Given instruction A:
Answer these questions about the Carpe Diem post:
(i) What is the prompt for this episode?
(ii) In what year did Wilbur graduate from Amherst College?
(iii) In which magazine did Wilbur publish his first poem?

Excerpted passage:
++++

Thursday, November 13, 2014

Carpe Diem #604, Juggler


Dear Haijin, visitors and travelers,

A new episode ... I found a wonderful poem about a Juggler, our prompt for today, so this new episode will become a little bit like our Carpe Diem Distillation feature in which the goal is to distil a haiku (or a few haiku) from a longer poem.
Not so long ago I told you all that I would make choices for which special features I will use at our Carpe Diem Haiku Kai and I think I have found the happy medium in this dilemma. I will try to explain it to you all. I have decided to use the Special features, not any more apart from the regular prompts, but in the regular prompts, excluding a few as for example "Time Glass" and "Sparkling Stars".So in this new episode I will use our (former) Special feature "Distillation". The poem I found for this prompt, Juggler, is written by Richard Wilbur (1921 ). I will give you all first a brief biography about him, before I share the poem.

Richard Wilbur (1921)
Richard Purdy Wilbur is an American poet and literary translator. He was appointed the second Poet Laureate Consultant in Poetry to the Library of Congress in 1987, and twice received the Pulitzer Prize for Poetry, in 1957 and again in 1989.
Wilbur was born in New York City and grew up in North Caldwell, New Jersey. He graduated from Montclair High School in 1938, having worked on the school newspaper as a student there. He graduated from Amherst College in 1942 and then served in the United States Army from 1943 to 1945 during World War II. After the Army and graduate school at Harvard University, Wilbur taught at Wesleyan University for two decades and at Smith College for another decade. At Wesleyan, he was instrumental in founding the award-winning poetry series of the University Press. He received two Pulitzer Prizes for Poetry and, as of 2011, teaches at Amherst College. He is also on the editorial board of the literary magazine The Common, based at Amherst College. He married Charlotte Hayes Ward in 1942 after his graduation from Amherst; she was a student at nearby Smith College.
When only 8 years old, Wilbur published his first poem in John Martin's Magazine. His first book, The Beautiful Changes and Other Poems, appeared in 1947. Since then he has published several volumes of poetry, including New and Collected Poems (Faber, 1989).
Continuing the tradition of Robert Frost and W. H. Auden, Wilbur's poetry finds illumination in everyday experiences.


[...] "Continuing the tradition of Robert Frost and W. H. Auden, Wilbur's poetry finds illumination in everyday experiences " [...} and that makes him also a poet who maybe is in touch with Haiku, as Frost was. Haiku is also poetry about everyday experiences ... so who knows ... maybe Richard Wilbur will try his hand on haiku.

++++

[Rows of pointing data]
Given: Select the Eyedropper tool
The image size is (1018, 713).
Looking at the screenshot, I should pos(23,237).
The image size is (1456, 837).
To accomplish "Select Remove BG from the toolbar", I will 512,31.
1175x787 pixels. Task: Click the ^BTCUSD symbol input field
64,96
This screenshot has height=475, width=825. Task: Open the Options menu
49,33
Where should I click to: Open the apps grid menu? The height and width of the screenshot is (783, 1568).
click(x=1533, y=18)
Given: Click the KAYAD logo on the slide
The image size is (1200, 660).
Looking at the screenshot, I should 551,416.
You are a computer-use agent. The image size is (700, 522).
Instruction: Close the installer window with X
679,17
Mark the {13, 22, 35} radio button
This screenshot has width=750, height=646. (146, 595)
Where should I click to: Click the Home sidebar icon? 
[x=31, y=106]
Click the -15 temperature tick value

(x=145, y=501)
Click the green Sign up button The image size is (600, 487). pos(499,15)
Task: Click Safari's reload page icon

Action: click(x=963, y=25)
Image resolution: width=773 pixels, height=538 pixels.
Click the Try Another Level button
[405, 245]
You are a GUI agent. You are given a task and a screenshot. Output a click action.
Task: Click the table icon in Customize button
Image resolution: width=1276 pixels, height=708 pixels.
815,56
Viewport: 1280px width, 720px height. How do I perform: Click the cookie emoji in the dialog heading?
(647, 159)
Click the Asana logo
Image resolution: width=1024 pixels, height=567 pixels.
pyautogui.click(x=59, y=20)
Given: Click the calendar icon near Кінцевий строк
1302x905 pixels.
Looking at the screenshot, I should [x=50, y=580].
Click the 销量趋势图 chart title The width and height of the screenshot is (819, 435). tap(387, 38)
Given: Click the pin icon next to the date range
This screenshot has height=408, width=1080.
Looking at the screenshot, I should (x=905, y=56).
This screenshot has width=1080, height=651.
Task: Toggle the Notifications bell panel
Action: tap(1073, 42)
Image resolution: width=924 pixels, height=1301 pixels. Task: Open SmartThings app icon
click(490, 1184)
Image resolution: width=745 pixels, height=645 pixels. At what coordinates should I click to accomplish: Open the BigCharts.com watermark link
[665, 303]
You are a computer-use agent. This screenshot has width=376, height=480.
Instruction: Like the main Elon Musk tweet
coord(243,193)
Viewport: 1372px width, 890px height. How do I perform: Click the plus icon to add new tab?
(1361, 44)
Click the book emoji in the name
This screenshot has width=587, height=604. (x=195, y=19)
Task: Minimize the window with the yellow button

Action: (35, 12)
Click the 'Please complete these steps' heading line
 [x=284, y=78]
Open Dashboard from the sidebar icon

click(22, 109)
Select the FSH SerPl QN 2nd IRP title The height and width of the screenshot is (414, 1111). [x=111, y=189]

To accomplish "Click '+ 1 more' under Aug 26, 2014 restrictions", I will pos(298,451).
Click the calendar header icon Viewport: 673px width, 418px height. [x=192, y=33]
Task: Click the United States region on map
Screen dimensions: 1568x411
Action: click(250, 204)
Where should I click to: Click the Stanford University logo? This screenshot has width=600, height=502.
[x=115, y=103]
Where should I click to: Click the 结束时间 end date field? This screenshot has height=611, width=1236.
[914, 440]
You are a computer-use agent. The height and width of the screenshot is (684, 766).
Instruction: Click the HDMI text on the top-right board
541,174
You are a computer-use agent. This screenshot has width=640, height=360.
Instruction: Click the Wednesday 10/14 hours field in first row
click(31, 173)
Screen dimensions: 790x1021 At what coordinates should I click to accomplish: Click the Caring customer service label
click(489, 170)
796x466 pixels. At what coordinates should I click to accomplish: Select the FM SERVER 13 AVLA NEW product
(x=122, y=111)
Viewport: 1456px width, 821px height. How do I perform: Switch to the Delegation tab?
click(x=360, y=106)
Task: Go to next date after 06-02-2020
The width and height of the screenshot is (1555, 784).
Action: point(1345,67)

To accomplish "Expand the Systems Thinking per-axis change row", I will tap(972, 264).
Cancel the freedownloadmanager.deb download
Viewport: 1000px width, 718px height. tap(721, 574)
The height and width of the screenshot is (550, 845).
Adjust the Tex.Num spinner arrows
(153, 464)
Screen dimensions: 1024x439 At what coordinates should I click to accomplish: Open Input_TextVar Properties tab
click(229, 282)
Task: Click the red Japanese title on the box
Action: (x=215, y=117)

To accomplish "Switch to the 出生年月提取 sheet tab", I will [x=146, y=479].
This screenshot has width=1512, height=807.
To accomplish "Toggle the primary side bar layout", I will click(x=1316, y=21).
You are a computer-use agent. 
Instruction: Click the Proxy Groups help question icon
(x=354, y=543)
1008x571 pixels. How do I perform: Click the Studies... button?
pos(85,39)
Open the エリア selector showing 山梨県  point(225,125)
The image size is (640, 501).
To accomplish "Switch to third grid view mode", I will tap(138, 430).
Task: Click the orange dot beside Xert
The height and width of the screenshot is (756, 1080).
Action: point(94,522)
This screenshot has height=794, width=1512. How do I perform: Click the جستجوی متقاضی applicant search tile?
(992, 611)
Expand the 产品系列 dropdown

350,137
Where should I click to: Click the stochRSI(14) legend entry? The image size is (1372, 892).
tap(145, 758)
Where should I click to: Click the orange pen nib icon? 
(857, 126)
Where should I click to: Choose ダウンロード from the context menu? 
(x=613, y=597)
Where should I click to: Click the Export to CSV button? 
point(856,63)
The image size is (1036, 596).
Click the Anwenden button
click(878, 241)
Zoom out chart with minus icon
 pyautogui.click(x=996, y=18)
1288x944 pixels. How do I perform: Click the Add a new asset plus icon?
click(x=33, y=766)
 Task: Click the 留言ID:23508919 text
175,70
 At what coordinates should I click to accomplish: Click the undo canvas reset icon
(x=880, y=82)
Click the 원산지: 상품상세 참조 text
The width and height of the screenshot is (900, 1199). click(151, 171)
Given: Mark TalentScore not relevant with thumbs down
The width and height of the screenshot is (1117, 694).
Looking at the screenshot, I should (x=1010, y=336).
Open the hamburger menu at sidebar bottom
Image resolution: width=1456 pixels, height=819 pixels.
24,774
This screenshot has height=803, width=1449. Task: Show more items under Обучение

++++

Given instruction B:
Edit the listing from the line with "Image resolution: width=745" up to and including the line with "Select the FSH", replacing "yellow" with "amber" and leaving everything else unchanged. Return only those lines.

Written solution A:
(i) Juggler
(ii) 1942
(iii) John Martin's Magazine

Written solution B:
Image resolution: width=745 pixels, height=645 pixels. At what coordinates should I click to accomplish: Open the BigCharts.com watermark link
[665, 303]
You are a computer-use agent. This screenshot has width=376, height=480.
Instruction: Like the main Elon Musk tweet
coord(243,193)
Viewport: 1372px width, 890px height. How do I perform: Click the plus icon to add new tab?
(1361, 44)
Click the book emoji in the name
This screenshot has width=587, height=604. (x=195, y=19)
Task: Minimize the window with the amber button

Action: (35, 12)
Click the 'Please complete these steps' heading line
 [x=284, y=78]
Open Dashboard from the sidebar icon

click(22, 109)
Select the FSH SerPl QN 2nd IRP title The height and width of the screenshot is (414, 1111). [x=111, y=189]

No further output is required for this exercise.